Waibel, who turned 40 on Aug. 21, has risen quickly since ending his playing career in 2010 with four MLS Cup titles to his credit (Galaxy 2002, Quakes 2003, Dynamo 2006, 2007). He worked as an assistant coach at Michigan for a season and then spent two more years on the coaching staff of his alma mater, the University of Washington, before signing on as an assistant to RSL head coach Jeff Cassar for the 2014 season.
He thought he’d be an assistant for at least a few more years but in the wake of Lagerwey’s departure a different position, and challenge, opened up.
“The opportunity coming up is what drew me,” said Waibel of taking the job as technical director. “I’ve always been interested in this side of the game, in general. I thought I’d stay on the sidelines a little bit longer before an opportunity like this came up. I always thought this was something I wanted to do. It was a pretty easy decision.
“I miss the sidelines dearly but I’m learning a lot of stuff on this side of the game. It’s a lot of fun.”Real Salt Lake Playoff Picture:
Less than one year as technical director isn’t much foundation to be the general manager of an ambitious operation such as RSL, which is struggling to maintain its run of playoff appearances that currently stands at seven -- the longest active streak in MLS. But Waibel obviously has the confidence of team owner Dell Loy Hansen, who bought out former owner Dave Checketts in 2013 and has overseen extensive changes, including the departure of former head coach Jason Kreis and several prominent players.
A season full of injuries and international callups has made it a tough go for Cassar, formerly an assistant coach who took over for Kreis prior to the 2014 season.
“Obviously, we’ve had a lot of change on our roster and in our front office,” said Cassar in a telephone interview Thursday. “But the one thing you can’t really plan for is injuries. We’ve had a lot of players called into their national teams and we’ve had a lot of injuries to our players who were not called in.
“So to look for the consistency we really need to be competitive in the West, it’s really been tough. But that being said, I think it made our group stronger. A lot of young guys got valuable experience that they typically wouldn’t have, and I think at the end of the day it’s going to make our team stronger.”
Waibel’s promotion is accompanied by other moves designed to modernize and upgrade the team’s competitive operations. Rob Zarkos, president of the team’s USL entry Real Monarchs, is now the vice president of soccer administration. They will work closely with assistant general manager Elliot Fall in areas where Waibel believes RSL hasn’t kept up with the times. It has set the bar high by forming the RSL-Arizona academy and developing players such as Jordan Allen and Carlos Salcedo but needs improvement in other areas.

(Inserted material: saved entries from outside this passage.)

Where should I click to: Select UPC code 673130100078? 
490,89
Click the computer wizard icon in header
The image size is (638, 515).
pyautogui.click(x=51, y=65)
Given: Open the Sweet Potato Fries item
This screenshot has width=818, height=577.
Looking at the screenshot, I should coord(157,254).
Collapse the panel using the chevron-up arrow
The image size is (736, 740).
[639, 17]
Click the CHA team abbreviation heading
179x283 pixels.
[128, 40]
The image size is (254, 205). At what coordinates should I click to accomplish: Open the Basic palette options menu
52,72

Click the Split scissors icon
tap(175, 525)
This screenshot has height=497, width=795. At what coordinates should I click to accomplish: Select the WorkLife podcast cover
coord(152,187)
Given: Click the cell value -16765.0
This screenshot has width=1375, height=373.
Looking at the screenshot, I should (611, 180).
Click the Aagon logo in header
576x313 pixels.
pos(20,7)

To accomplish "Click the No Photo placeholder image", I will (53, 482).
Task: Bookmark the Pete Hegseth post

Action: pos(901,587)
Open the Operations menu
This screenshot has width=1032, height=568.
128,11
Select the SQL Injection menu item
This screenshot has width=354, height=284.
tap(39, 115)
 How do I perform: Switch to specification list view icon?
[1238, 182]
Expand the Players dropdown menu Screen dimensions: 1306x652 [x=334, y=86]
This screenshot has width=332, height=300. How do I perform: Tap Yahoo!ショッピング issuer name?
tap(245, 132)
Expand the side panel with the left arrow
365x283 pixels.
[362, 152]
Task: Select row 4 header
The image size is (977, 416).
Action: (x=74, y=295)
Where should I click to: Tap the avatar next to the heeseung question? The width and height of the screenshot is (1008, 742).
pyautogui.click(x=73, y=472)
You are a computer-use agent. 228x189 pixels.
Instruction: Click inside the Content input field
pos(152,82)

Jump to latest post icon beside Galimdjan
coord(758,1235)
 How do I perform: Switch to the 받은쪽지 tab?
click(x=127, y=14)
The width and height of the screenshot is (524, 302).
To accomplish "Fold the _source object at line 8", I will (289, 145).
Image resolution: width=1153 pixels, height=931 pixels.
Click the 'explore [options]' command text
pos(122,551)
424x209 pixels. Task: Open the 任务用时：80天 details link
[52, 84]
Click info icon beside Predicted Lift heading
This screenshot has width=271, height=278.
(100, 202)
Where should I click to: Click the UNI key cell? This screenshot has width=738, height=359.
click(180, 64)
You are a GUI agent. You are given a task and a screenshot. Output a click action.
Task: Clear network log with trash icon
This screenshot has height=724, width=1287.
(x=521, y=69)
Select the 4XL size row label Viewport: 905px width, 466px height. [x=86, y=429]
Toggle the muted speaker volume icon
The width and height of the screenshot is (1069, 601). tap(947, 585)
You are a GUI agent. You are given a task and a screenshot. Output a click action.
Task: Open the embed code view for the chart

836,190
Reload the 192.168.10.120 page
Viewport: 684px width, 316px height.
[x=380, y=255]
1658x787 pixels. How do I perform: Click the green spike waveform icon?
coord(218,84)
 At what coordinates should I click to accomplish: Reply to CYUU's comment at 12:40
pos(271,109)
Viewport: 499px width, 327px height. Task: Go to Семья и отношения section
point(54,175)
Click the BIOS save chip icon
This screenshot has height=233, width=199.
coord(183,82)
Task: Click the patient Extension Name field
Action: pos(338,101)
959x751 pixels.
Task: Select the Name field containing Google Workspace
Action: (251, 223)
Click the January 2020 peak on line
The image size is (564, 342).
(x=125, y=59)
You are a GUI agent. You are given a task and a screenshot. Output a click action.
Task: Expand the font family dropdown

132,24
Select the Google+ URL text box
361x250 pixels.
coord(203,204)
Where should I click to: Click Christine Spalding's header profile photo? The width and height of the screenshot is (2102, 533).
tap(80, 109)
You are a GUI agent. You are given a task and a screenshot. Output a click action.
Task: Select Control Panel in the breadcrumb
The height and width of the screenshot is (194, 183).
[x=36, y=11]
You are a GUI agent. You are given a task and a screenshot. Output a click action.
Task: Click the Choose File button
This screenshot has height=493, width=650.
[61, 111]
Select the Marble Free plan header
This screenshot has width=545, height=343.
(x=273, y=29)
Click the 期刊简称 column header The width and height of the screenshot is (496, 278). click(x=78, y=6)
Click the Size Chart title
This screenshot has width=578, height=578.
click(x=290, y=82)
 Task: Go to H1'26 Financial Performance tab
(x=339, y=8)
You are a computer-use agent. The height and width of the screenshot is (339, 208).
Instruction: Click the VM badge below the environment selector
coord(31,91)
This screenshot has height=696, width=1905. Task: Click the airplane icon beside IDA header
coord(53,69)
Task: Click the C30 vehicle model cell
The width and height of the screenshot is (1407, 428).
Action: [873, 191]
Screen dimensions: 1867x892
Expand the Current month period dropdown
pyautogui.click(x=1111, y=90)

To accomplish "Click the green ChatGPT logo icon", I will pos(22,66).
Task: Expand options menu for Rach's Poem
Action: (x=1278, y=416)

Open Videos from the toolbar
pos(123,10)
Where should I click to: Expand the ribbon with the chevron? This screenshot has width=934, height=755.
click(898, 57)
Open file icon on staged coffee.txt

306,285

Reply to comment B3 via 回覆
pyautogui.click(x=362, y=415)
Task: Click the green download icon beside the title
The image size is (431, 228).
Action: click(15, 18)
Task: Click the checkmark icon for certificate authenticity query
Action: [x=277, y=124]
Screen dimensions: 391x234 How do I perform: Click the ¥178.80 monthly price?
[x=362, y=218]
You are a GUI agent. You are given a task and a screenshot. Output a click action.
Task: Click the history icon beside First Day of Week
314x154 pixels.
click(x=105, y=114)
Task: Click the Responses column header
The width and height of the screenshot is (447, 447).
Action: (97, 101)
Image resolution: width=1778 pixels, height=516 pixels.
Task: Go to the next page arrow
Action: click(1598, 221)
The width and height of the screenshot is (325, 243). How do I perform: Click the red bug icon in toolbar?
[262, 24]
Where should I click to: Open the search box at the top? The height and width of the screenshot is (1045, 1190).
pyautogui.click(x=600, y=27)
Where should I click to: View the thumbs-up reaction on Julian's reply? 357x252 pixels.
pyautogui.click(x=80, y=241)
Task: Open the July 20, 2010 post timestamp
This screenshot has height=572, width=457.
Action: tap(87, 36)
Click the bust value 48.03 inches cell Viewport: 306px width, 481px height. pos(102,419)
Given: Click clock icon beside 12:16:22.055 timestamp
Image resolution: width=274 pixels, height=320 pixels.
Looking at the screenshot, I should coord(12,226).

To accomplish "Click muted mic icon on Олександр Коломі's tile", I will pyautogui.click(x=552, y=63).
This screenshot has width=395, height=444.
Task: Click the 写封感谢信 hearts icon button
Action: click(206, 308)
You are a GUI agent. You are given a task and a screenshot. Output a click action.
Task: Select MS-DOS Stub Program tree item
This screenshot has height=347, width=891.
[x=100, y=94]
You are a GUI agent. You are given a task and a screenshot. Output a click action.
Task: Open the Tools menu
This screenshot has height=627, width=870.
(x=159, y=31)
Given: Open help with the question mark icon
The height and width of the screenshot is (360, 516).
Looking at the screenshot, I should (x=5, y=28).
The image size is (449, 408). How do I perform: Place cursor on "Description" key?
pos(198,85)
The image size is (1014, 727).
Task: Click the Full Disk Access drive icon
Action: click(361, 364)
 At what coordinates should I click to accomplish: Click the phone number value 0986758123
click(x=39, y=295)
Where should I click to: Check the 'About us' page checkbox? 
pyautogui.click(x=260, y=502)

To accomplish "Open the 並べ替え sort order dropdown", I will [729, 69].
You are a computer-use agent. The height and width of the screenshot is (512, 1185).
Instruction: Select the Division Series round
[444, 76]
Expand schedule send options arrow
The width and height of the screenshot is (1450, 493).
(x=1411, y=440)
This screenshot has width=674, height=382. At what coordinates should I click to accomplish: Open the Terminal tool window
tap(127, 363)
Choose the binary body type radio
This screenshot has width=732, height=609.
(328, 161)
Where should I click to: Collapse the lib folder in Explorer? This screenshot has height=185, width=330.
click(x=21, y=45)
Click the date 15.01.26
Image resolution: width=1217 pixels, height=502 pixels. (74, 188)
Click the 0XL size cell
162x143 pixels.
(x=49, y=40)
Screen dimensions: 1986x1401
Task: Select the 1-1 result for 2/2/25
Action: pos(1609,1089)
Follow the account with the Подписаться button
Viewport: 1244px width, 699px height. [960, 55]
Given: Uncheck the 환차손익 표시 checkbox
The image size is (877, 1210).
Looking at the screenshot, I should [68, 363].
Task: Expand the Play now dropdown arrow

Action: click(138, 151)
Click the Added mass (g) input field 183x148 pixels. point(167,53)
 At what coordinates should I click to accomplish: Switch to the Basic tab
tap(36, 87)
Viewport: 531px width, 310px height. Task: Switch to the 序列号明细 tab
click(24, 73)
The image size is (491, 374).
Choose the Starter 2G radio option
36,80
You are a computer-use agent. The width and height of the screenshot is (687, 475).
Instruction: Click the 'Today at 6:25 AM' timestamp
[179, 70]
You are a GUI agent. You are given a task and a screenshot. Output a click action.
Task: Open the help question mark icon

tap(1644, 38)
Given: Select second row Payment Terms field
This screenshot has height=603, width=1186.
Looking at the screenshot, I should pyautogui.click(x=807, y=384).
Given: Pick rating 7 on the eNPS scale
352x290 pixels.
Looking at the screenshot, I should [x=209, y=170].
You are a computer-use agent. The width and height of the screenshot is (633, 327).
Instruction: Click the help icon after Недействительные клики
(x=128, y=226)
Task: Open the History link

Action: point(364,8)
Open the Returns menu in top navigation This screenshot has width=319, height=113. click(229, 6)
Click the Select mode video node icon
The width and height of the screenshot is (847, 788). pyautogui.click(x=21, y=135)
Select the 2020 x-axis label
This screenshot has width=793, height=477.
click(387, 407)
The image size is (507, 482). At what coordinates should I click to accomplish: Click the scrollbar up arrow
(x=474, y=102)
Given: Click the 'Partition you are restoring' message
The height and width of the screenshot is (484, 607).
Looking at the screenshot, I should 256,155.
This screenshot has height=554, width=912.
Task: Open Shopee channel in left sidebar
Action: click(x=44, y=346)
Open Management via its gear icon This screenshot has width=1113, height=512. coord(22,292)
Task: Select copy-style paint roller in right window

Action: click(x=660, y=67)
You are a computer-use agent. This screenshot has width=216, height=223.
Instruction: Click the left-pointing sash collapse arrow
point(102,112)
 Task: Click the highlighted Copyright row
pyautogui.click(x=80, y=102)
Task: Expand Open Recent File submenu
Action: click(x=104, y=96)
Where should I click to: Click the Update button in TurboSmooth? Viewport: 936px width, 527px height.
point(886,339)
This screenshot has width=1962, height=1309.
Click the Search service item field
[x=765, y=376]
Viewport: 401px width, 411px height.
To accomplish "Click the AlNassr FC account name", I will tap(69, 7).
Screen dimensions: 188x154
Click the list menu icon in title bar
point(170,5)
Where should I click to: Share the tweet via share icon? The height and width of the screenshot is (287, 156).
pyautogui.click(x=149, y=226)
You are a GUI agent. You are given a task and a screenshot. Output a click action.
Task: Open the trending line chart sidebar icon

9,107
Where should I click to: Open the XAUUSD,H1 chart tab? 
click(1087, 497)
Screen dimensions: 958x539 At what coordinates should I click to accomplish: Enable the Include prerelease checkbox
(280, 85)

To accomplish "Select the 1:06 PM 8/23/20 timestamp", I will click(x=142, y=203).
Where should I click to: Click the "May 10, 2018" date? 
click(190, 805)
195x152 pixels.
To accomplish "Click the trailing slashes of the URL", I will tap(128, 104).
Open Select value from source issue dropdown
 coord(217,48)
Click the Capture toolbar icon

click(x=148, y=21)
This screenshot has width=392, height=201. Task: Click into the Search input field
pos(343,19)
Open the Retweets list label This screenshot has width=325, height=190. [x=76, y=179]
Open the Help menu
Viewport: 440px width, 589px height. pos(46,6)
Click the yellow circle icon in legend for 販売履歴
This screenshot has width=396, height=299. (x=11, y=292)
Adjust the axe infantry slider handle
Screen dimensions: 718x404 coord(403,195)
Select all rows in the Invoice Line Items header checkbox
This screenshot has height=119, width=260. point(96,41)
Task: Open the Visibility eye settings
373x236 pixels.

“I think we need to develop a little bit more on our analytic side, on our scouting side,” said Waibel. “I think we need to be a bit more proactive and efficient reaching out and being ahead of the game. We certainly we have the opportunity to build that. From an academy side, we’re very efficient on that end of it. I think we need to continue to challenge our reach.
“We’re a mid-market club, quote-unquote, but we’re one of the most successful. We need to continue to operate without the stigma and the mindset that we have to stay in this little box. We need to continue to think bigger, and realistically, we need to operate bigger.”
Waibel says a lot of long-term planning and implementation will take place in a few months, but extending that playoff streak is of imminent importance. To that end, Cassar has been working recently acquired forward Juan Martinez into the squad heading into a match at FC Dallas on Saturday and is also encouraged by what he’s seen recently from Luis Silva, acquired last month in the trade that sent RSL’s all-time leading scorer Alvaro Saborio to D.C. United. He is 33 and in the final year of a DP contract that Waibel and Cassar did not want to extend.
“Obviously losing Sabo, that’s a big chunk of your scoring,” said Cassar of the Costa Rican international who tallied 63 goals since joining RSL in 2010. “You lose leadership and a veteran player, but when you pick up somebody like Luis, who had 14 goals and six assists [the past two seasons for D.C.] and can score from different positions -- he can play a second forward, he can play a winger, he can play as a No. 10 -- and you can see how valuable he can be to our team, I knew it was a move I needed to make. And it opened up a Designated Player spot for Juan.”
Waibel says the process of acquiring Martinez, 29, required a sales job on the league and the city as much as haggling about finances. He knew of the Argentine native who had played for Boca Juniors as well as Corinthians in Brazil but Martinez didn’t know much about his possible destination.
“It was extended,” says Waibel. “Juan had obviously never played in MLS and it was a big move culturally for him. So a lot of the conversation going back and forth, I’ll call the discovery phase of him asking more about our club and America. He’s a young man with a young family so he had a lot of questions soccer-related and lifestyle-related.
“That extended the negotiation a little bit but at the same time it was a really efficient negotiation. I will say there weren’t many stones left unturned by the time he showed up. We felt like we knew each other pretty well.”
Waibel and Cassar regard Martinez as a highly technical player who will fit the RSL style of skill and possession as well as slot into different spots. He’s also a litmus test of the new regime, an example – good or bad – of how RSL will operate as its evolution continues. It has been a mid-market marvel since opening Rio Tinto Stadium in 2008 -- not long after Checketts had threatened to move the team -- and winning an MLS Cup title the following year. Missing the playoffs isn't cause for panic but in the wake of drastic changes such a failure would trigger questions about the future.
Cassar took over from an iconic figure in Kreis. Waibel and staff will try to maintain the success forged by Lagerwey and Manning. Martinez and Silva will be counted on for attacking flair goals, as was Saborio. A strong core of keeper Nick Rimando, defender Jamison Olave and midfielder Kyle Beckerman is in place but as those players age others will be called upon.
“That’s how we are at RSL,” says Cassar. “When somebody moves on, somebody steps into their place and has to perform."